• Entries provided:
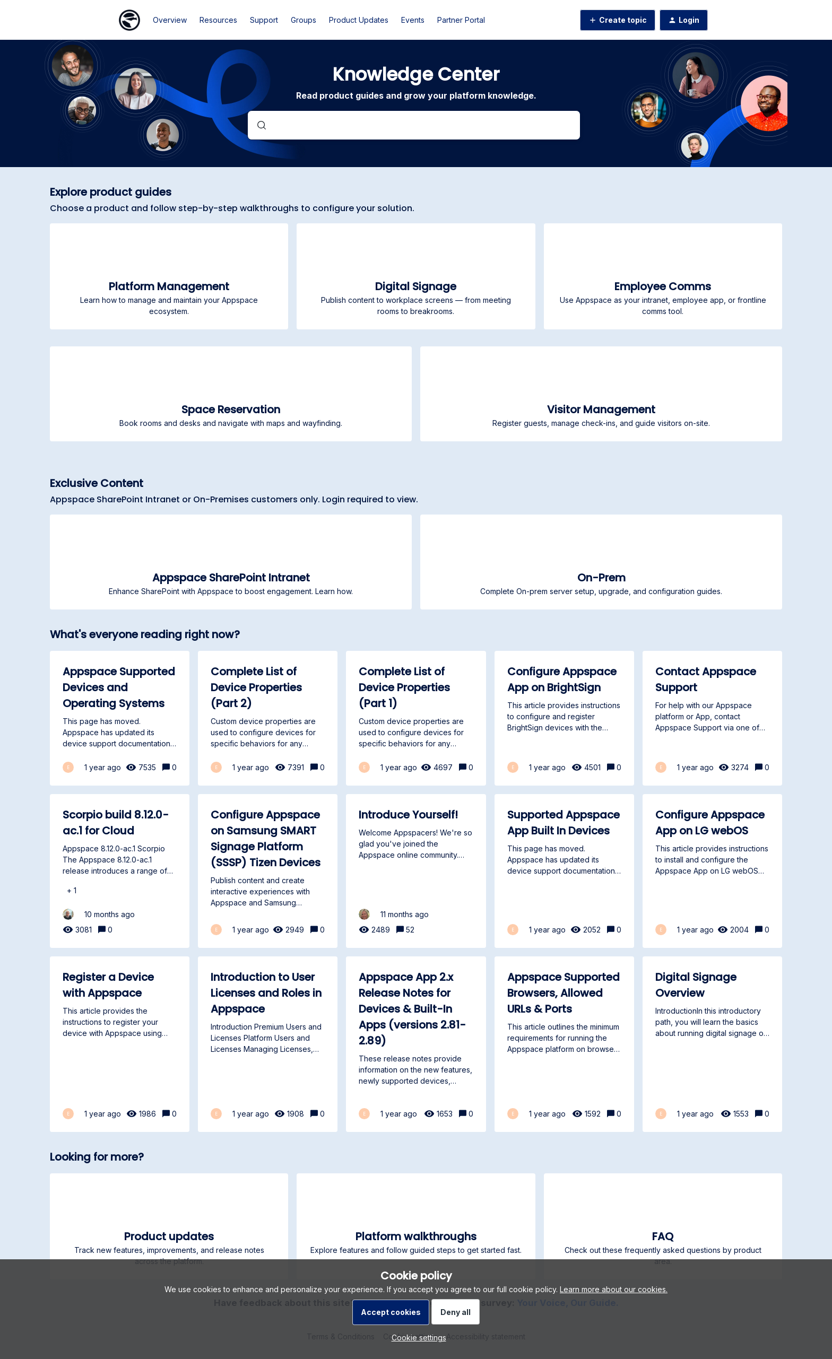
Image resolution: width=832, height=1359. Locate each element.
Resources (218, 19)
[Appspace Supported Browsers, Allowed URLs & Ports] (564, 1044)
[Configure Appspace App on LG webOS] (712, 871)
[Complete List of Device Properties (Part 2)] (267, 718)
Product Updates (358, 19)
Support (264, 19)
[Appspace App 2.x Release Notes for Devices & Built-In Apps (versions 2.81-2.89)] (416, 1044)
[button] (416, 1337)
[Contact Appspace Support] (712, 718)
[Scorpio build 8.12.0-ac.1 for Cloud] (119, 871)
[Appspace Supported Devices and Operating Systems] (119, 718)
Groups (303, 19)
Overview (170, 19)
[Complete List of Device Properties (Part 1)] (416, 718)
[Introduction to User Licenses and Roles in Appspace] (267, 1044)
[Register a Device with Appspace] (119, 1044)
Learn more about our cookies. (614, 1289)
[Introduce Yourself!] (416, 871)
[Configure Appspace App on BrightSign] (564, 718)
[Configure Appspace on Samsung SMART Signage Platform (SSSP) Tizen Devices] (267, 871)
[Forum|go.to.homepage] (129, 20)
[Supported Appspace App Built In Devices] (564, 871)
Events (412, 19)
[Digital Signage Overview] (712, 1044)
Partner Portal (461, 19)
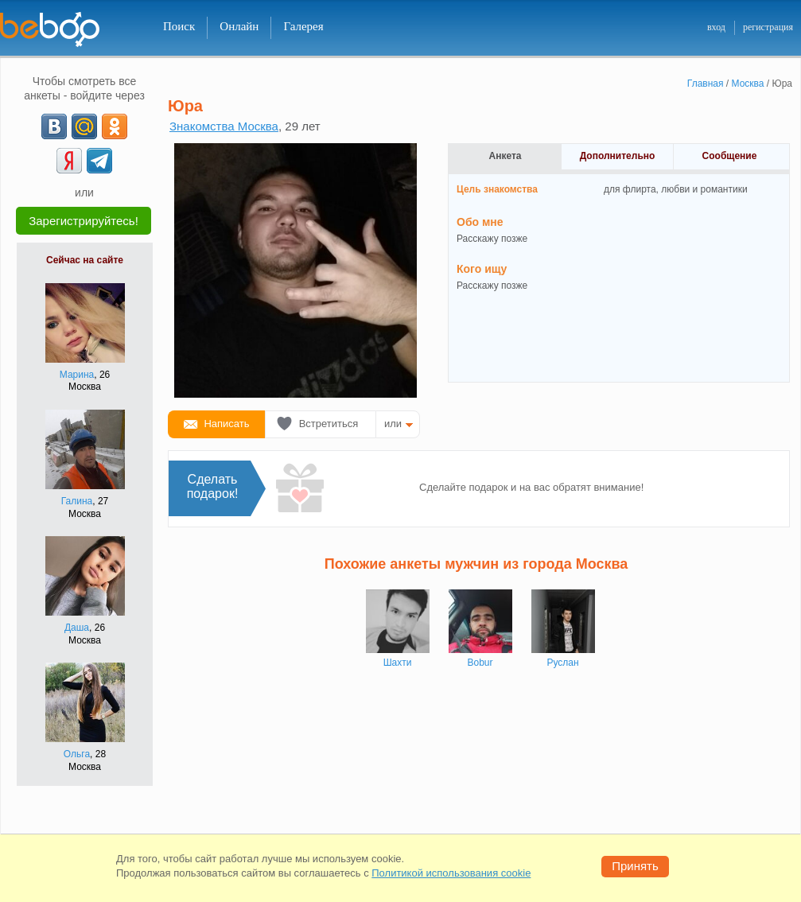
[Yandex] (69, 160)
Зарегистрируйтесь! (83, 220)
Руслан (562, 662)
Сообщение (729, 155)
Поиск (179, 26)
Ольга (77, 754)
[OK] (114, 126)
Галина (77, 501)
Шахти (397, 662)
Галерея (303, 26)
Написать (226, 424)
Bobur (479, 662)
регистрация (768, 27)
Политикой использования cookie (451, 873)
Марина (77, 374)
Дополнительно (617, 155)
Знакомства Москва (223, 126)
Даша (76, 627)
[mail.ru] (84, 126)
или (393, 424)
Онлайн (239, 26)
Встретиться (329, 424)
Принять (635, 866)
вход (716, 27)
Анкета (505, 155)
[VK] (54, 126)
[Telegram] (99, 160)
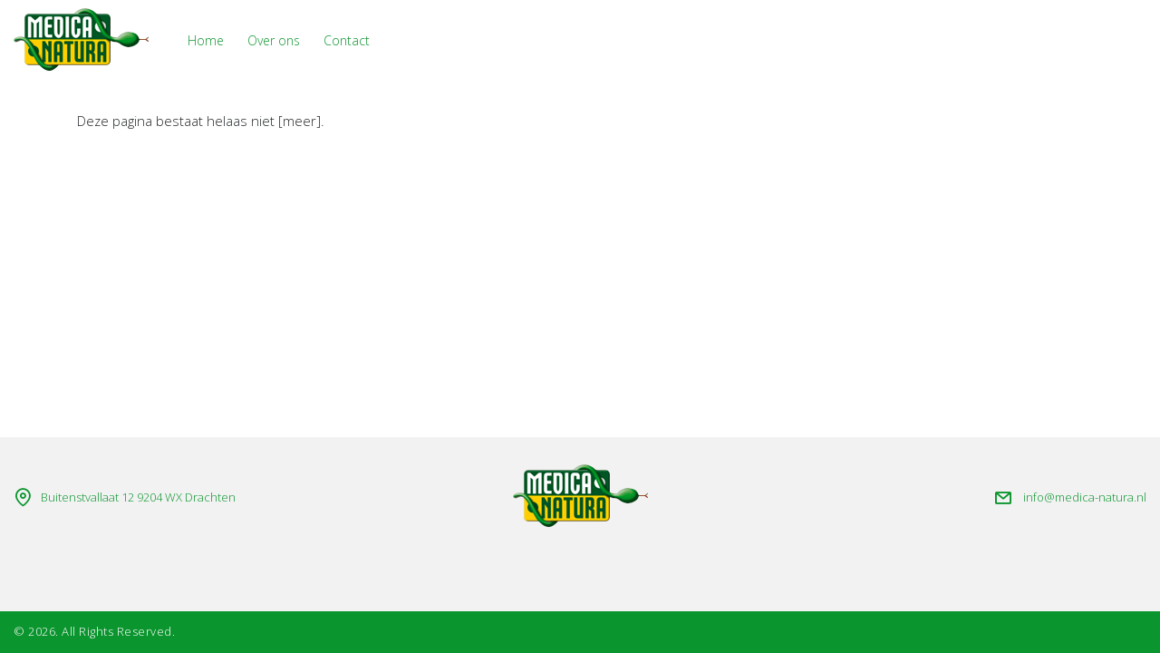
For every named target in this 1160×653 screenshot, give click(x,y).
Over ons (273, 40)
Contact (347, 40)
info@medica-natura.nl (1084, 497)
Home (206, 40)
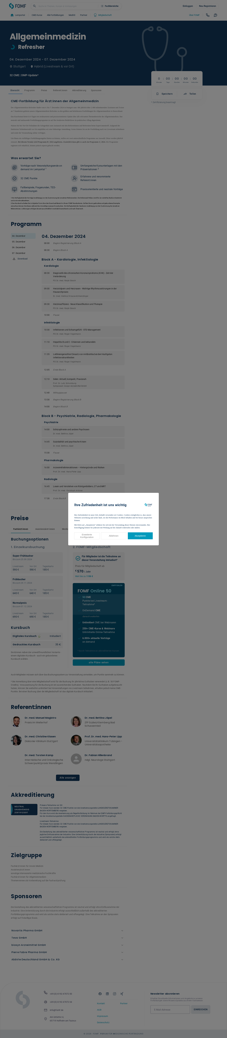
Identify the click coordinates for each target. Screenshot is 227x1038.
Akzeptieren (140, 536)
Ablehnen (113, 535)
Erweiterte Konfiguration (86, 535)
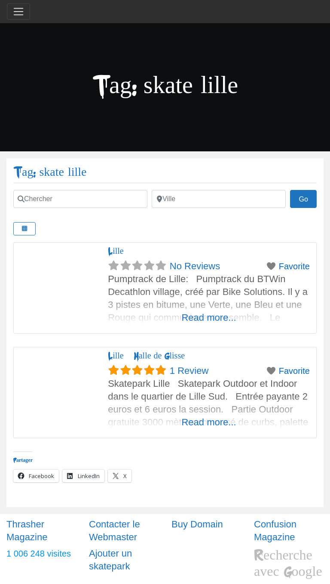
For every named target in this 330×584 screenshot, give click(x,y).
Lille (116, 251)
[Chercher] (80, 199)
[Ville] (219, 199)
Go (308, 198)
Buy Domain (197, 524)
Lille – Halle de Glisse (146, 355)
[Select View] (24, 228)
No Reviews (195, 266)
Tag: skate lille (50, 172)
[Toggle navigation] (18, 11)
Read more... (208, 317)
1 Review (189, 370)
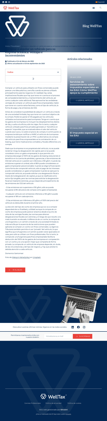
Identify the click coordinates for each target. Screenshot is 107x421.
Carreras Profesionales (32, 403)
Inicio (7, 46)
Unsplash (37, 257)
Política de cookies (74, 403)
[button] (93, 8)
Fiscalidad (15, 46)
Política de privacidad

• Objective: Rewrite the rows from the beginning through the line that contains "Buy Domain (197, 524)", increasing every coordinate by 80 and keeping the requests as they are. Leave the pictures out of your answer.

• Task solution:
Image resolution: width=832, height=1359. Locate each element.
Resources (298, 99)
[Appspace Supported Browsers, Allowed URLs & Ports] (644, 1124)
[Configure Appspace App on LG webOS] (792, 951)
[Complete List of Device Properties (Part 2)] (347, 798)
Product Updates (438, 99)
Support (344, 99)
[Appspace App 2.x Release Notes for Devices & Built-In Apps (versions 2.81-2.89)] (496, 1124)
[button] (496, 1417)
[Contact Appspace Support] (792, 798)
[Scorpio build 8.12.0-ac.1 for Cloud] (199, 951)
[Appspace Supported Devices and Operating Systems] (199, 798)
Groups (383, 99)
Overview (250, 99)
[Complete List of Device Properties (Part 1)] (496, 798)
[Introduction to User Licenses and Roles in Appspace] (347, 1124)
[Register a Device with Appspace] (199, 1124)
Learn more about our cookies. (694, 1369)
[Introduce Yourself!] (496, 951)
[Configure Appspace App on BrightSign] (644, 798)
[Configure Appspace on Samsung SMART Signage Platform (SSSP) Tizen Devices] (347, 951)
[Forum|go.to.homepage] (209, 100)
[Supported Appspace App Built In Devices] (644, 951)
Events (492, 99)
[Digital Signage Overview] (792, 1124)
Partner Portal (541, 99)
[Yandex] (149, 240)
Зарегистрируйтесь! (163, 300)
Руслан (642, 742)
Сообщение (809, 235)
Поиск (259, 106)
Ольга (157, 834)
[OK] (194, 206)
Галина (157, 581)
Шахти (477, 742)
Галерея (383, 106)
Написать (306, 504)
Bobur (559, 742)
регистрация (848, 107)
Политикой использования cookie (531, 953)
Марина (157, 454)
Дополнительно (697, 235)
Знакомства Москва (303, 206)
Даша (156, 707)
[mail.ru] (164, 206)
или (473, 504)
Онлайн (319, 106)
Встретиться (409, 504)
Принять (715, 946)
вход (796, 107)
Анкета (585, 235)
[VK] (134, 206)
[Telegram] (179, 240)
For every named target in this 1160×653 screenshot, give click(x,y).
Over ons (353, 120)
Contact (427, 120)
info@medica-natura.nl (1164, 577)
Home (286, 120)
Identify the click coordinates for each target. Screenshot is 227x1038.
Akzeptieren (220, 616)
Ablehnen (193, 615)
Erweiterte Konfiguration (166, 615)
For every named target in this 330×584 screenshot, give click(x,y).
Lille (196, 331)
[Chercher] (160, 279)
[Ville] (299, 279)
Go (388, 278)
Buy Domain (277, 604)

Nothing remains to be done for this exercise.